* **A fazer**:
Reescalone apenas o trecho dos registros que começa na linha que contém "Certificate of compliance: FG" e termina na que contém "gemeente Koekelberg (81, 1533)", ambas incluídas. Reproduza todas essas linhas, pedidos inclusive, multiplicando por 2,3 cada coordenada das respostas e arredondando para inteiros (metades para cima), sem alterar nenhum número dos pedidos.
----
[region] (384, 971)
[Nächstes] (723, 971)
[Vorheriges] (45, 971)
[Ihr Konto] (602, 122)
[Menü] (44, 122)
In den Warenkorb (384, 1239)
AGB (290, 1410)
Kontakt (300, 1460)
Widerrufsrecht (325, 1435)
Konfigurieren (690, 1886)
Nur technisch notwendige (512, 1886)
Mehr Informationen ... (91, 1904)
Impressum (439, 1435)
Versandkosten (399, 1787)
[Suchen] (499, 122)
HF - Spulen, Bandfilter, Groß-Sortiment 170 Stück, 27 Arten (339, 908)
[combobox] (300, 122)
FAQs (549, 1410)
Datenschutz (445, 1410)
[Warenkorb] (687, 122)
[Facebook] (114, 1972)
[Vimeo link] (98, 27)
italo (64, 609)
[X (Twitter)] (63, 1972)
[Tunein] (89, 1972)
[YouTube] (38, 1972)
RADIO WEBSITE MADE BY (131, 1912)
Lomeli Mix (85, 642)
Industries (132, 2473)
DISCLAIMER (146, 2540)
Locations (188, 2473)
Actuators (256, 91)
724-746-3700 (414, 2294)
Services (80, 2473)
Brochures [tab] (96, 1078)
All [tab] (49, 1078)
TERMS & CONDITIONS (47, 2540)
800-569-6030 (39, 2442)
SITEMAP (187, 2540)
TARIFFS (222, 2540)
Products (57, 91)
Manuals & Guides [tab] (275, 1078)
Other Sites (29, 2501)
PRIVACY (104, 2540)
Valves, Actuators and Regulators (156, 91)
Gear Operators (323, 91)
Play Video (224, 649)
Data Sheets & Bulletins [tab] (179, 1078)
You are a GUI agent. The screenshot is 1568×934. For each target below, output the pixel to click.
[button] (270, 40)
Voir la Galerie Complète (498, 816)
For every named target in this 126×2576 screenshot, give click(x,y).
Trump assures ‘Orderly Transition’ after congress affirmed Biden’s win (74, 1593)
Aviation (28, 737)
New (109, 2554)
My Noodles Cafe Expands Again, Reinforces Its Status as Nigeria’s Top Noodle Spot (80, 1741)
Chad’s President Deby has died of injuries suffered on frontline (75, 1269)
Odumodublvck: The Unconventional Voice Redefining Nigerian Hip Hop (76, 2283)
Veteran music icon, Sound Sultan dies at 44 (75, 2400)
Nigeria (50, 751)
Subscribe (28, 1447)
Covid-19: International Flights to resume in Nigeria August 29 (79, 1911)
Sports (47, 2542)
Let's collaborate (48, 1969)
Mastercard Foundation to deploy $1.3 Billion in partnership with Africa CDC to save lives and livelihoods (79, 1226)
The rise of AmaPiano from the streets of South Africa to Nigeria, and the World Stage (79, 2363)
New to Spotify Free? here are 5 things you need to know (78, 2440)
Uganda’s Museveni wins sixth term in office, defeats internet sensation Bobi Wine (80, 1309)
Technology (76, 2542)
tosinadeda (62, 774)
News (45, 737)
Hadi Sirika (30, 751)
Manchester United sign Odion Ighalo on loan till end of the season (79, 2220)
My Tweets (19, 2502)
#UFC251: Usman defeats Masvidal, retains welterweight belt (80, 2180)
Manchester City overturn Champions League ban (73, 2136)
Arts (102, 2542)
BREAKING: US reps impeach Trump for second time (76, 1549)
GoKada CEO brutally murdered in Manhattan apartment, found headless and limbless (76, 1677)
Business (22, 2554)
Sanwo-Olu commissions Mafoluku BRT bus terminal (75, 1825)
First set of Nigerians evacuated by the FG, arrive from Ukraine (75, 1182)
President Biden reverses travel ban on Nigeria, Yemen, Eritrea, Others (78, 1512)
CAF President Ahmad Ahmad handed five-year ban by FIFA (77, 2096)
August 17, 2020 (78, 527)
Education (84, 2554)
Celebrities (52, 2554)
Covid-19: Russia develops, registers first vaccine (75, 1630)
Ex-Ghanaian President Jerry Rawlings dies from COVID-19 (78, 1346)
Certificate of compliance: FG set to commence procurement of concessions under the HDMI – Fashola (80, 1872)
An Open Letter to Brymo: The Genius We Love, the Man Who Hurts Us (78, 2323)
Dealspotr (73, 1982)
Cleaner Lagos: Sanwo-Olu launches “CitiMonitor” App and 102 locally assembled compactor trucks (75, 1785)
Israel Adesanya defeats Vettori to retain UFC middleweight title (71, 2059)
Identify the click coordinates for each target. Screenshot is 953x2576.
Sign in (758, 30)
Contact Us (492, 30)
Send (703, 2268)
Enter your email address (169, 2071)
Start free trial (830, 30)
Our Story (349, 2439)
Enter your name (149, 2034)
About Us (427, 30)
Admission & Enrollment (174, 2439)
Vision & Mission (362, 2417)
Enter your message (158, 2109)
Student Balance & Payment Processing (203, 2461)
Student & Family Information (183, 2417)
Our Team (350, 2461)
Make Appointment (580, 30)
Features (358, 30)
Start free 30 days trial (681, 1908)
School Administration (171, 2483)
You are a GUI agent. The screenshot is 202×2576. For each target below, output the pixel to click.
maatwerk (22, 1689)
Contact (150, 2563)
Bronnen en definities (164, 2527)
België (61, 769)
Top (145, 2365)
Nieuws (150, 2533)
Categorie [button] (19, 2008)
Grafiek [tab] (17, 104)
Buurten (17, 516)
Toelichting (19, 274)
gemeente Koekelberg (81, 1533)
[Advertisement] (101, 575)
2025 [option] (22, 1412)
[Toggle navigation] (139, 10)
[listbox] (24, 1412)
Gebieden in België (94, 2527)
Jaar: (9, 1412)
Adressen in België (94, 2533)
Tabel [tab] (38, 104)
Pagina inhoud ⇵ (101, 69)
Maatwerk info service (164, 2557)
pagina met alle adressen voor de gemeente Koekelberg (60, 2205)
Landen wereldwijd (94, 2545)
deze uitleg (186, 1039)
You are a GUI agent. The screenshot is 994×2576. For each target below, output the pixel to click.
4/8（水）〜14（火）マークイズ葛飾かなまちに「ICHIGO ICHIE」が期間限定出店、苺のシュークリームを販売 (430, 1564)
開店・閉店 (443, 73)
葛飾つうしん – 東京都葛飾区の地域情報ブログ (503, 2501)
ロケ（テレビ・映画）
----
* **Resultado do exercício**:
Certificate of compliance: FG set to commence procurement of concessions under the HDMI – Fashola (184, 4306)
An Open Letter to Brymo: The Genius We Love, the Man Who Hurts Us (179, 5343)
Dealspotr (168, 4559)
Cleaner Lagos: Sanwo-Olu launches “CitiMonitor” App and 102 locally assembled compactor trucks (173, 4106)
Israel Adesanya defeats Vettori to retain UFC middleweight title (163, 4736)
Identify the click coordinates for each target. Screenshot is 953x2576.
Sign in (1743, 69)
Contact Us (1132, 69)
Send (1617, 5216)
Enter your email address (389, 4763)
Start free trial (1909, 69)
Our Story (803, 5610)
Enter your name (343, 4678)
About Us (982, 69)
Admission & Enrollment (400, 5610)
Vision & Mission (833, 5559)
Enter your message (363, 4851)
Student Balance & Payment Processing (467, 5660)
Student & Family Information (421, 5559)
Our Team (805, 5660)
Make Appointment (1334, 69)
Features (823, 69)
Start free 30 days trial (1566, 4388)
School Administration (393, 5711)
You are a GUI agent. The screenshot is 202×2576. For each target below, output the pixel to click.
maatwerk (51, 3885)
Contact (345, 5895)
Bronnen en definities (377, 5812)
België (140, 1769)
Top (334, 5440)
Nieuws (345, 5826)
Categorie [button] (44, 4618)
Grafiek [tab] (39, 239)
Buurten (39, 1187)
Toelichting (44, 630)
gemeente Koekelberg (186, 3526)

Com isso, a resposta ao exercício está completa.